In October 2014, after months of planning, Capital Health implemented its Lung CT Screening Program. The program was initiated in light of the results of the Lung Cancer Screening Trial (2011) and the recommendation guidelines published in 2014 by the National Comprehensive Cancer Network (NCCN) and the US Preventive Services Task Force (USPSFT). Lung screening was recommended for those with a heavy smoking history as they are at high risk for developing lung cancer. The Lung Cancer Screening Trial demonstrated that low-dose CT screening can significantly reduce lung cancer mortality rates.
Capital Health’s Lung CT Screening Program was planned and implemented by a multidisciplinary team of clinicians and professionals from oncology, radiology and pulmonary medicine. As part of the program, a patient navigator helps guide patients through all aspects of the program – prescreening, screening and follow-up. Patients and their referring physicians are sent written reports of the screening results using the L-RAD lung nodule tracking system. The L-RAD reporting system is used by radiologists to describe and categorize the findings of the CT screening.
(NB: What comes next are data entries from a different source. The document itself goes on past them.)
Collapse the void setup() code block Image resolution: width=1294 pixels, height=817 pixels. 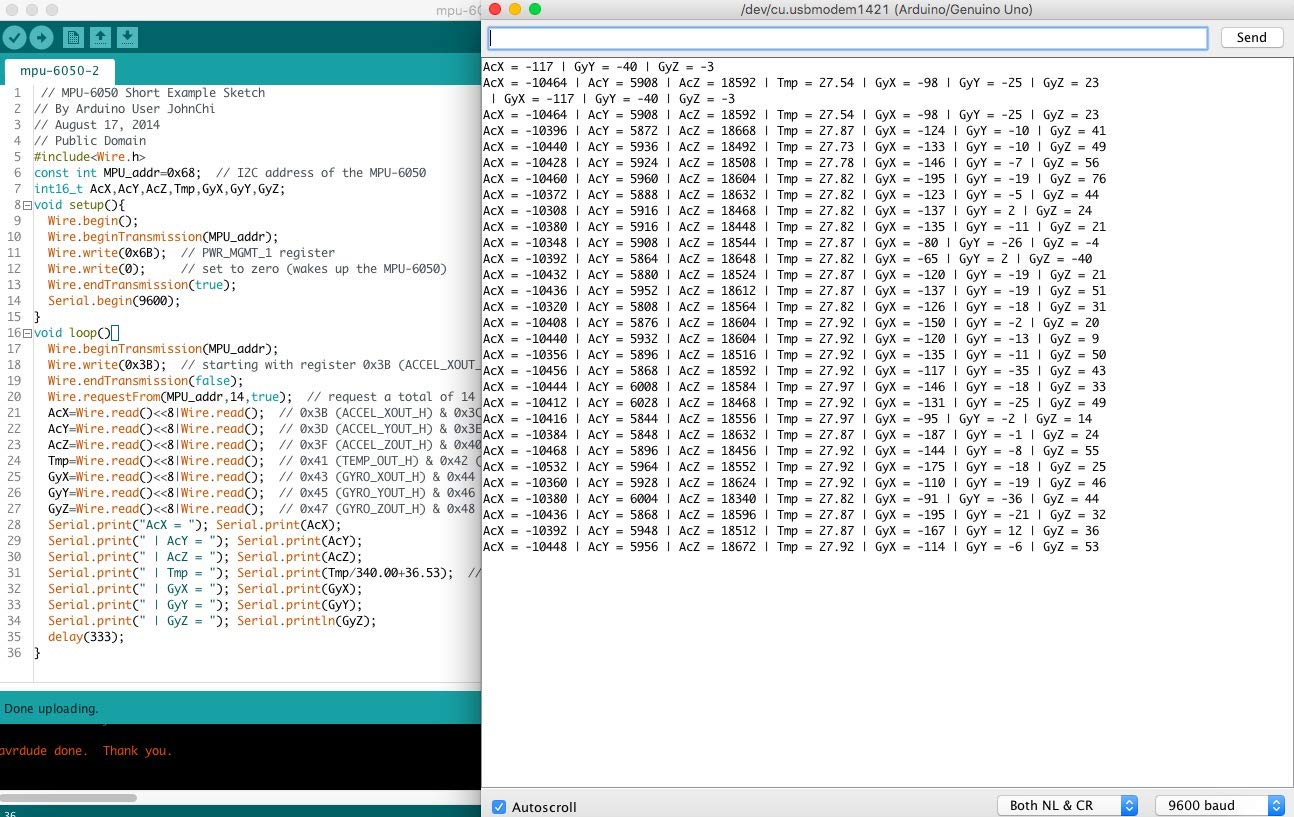[x=27, y=205]
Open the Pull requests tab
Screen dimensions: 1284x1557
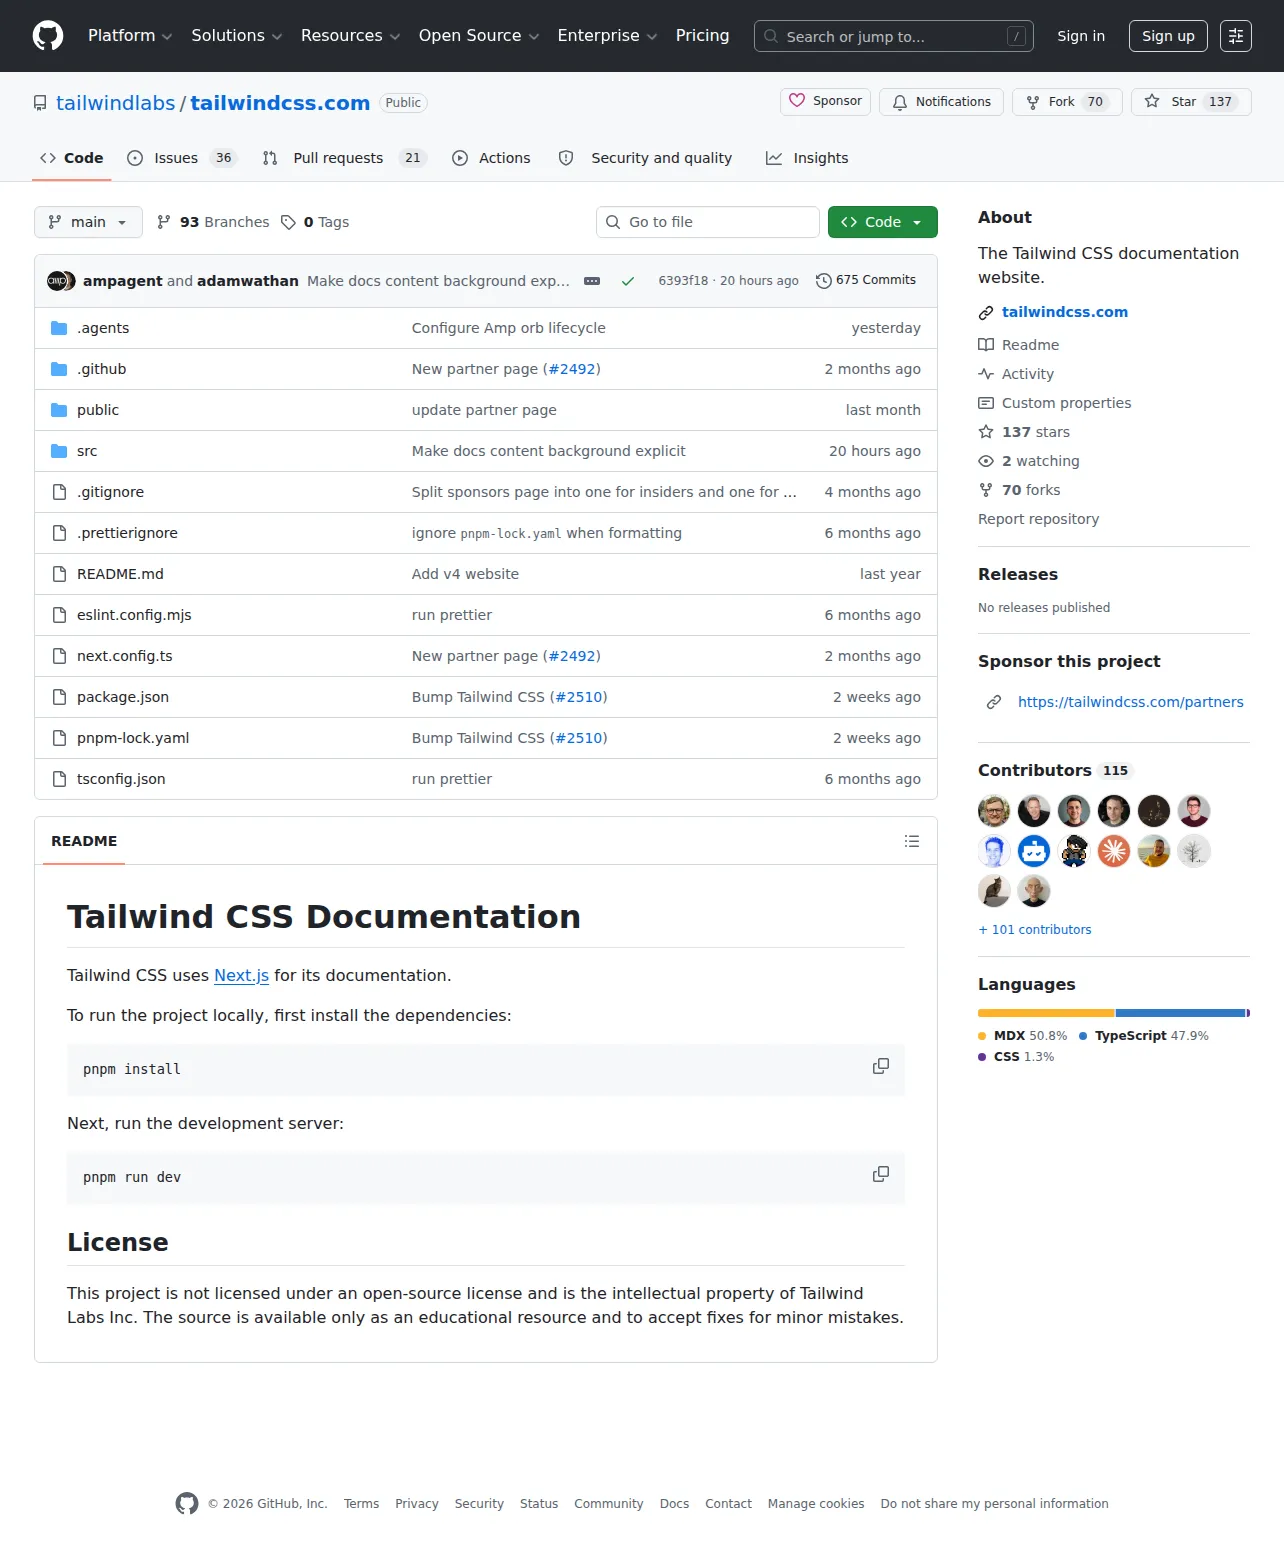tap(344, 158)
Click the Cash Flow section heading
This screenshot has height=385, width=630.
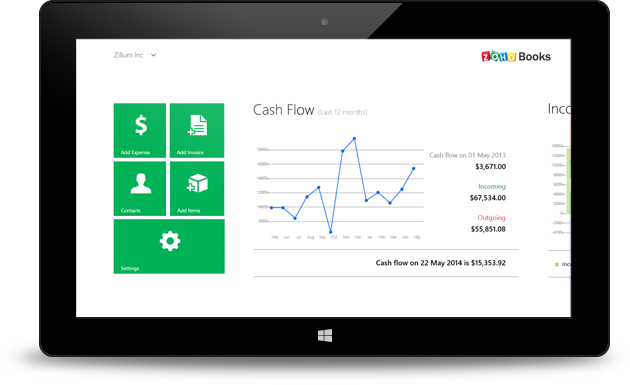tap(283, 110)
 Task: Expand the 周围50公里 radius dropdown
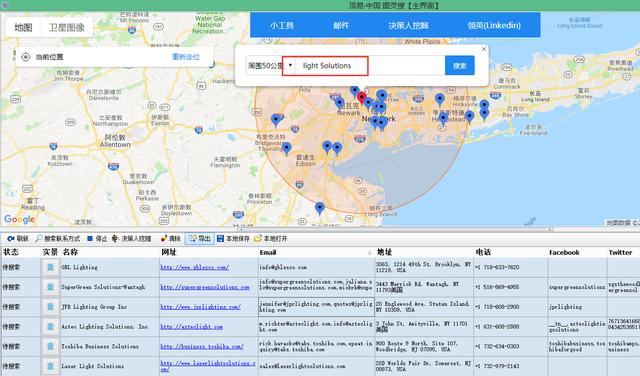[290, 65]
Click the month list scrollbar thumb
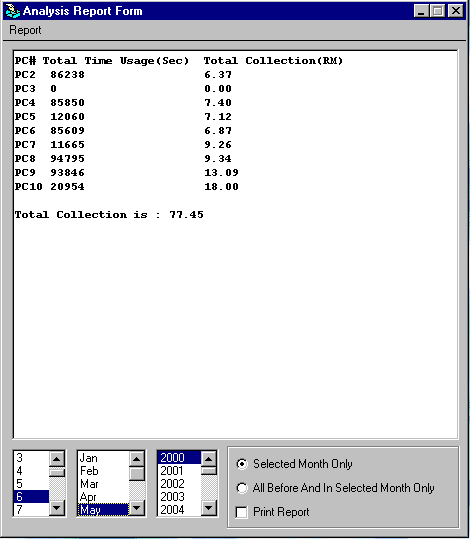470x539 pixels. coord(136,474)
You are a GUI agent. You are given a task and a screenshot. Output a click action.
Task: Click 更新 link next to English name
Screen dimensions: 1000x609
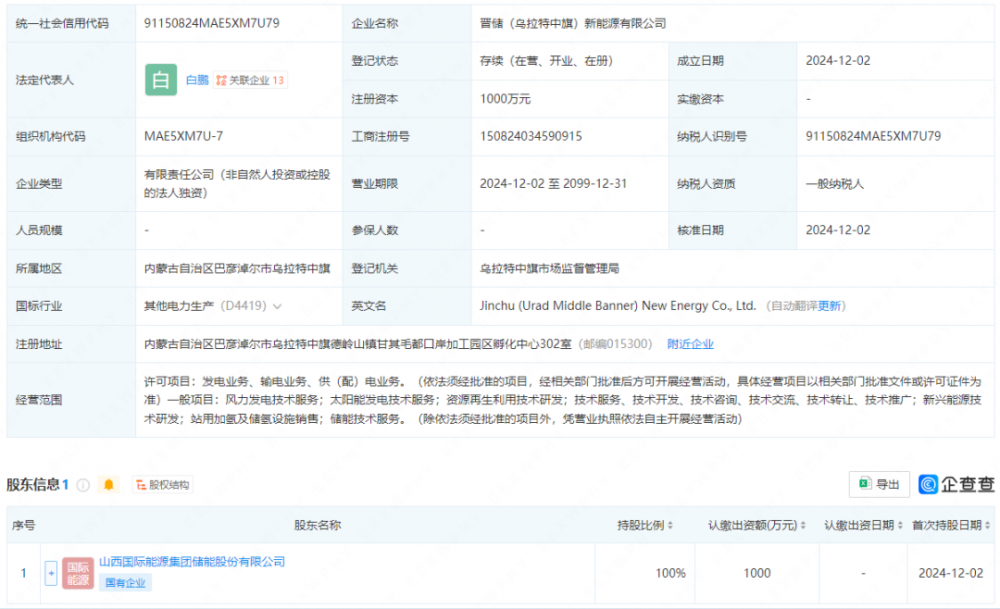coord(830,306)
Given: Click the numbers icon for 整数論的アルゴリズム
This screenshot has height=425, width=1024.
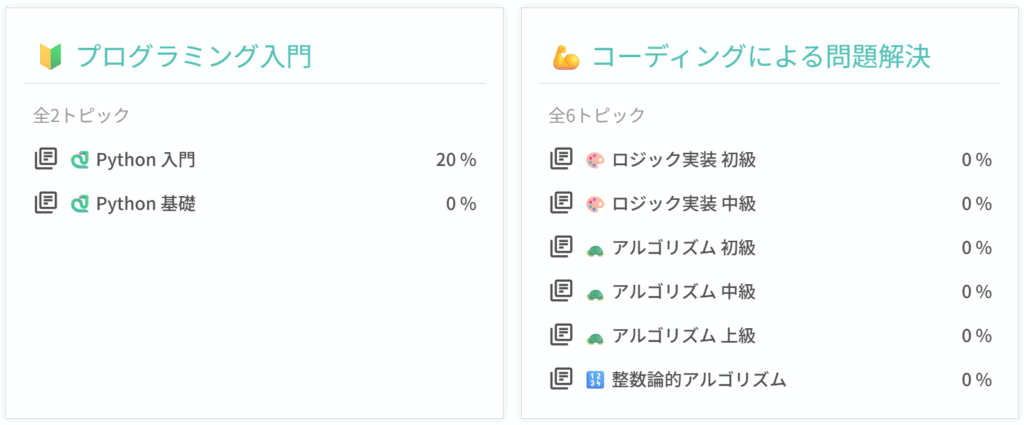Looking at the screenshot, I should (595, 380).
In addition, all patients with an L-RAD of 4 or 5 are presented at a multidisciplinary case conference to review their plan of care.
As a result of this endeavor, Capital Health’s Lung CT Screening Program began on October 10, 2014. Within the first year, 229 people enrolled in the program and 156 (66%) received a screening CT (Table 1). The majority of patients screened were classified as L-RAD 1 (Negative Screen), L-RAD 2 (Benign Screen) or L-RAD 3 (Probably Benign). Nine patients (6%) were L-RAD 4, thus their results were classified as suspicious and required further follow-up.
Table 1 (above) depicts the number of calls and screens by month over the first 12 months of the program.
New patients continue to enroll in Capital Health’s Lung CT Screening Program. In addition, it is recommended that at-risk patients have an annual CT lung screening.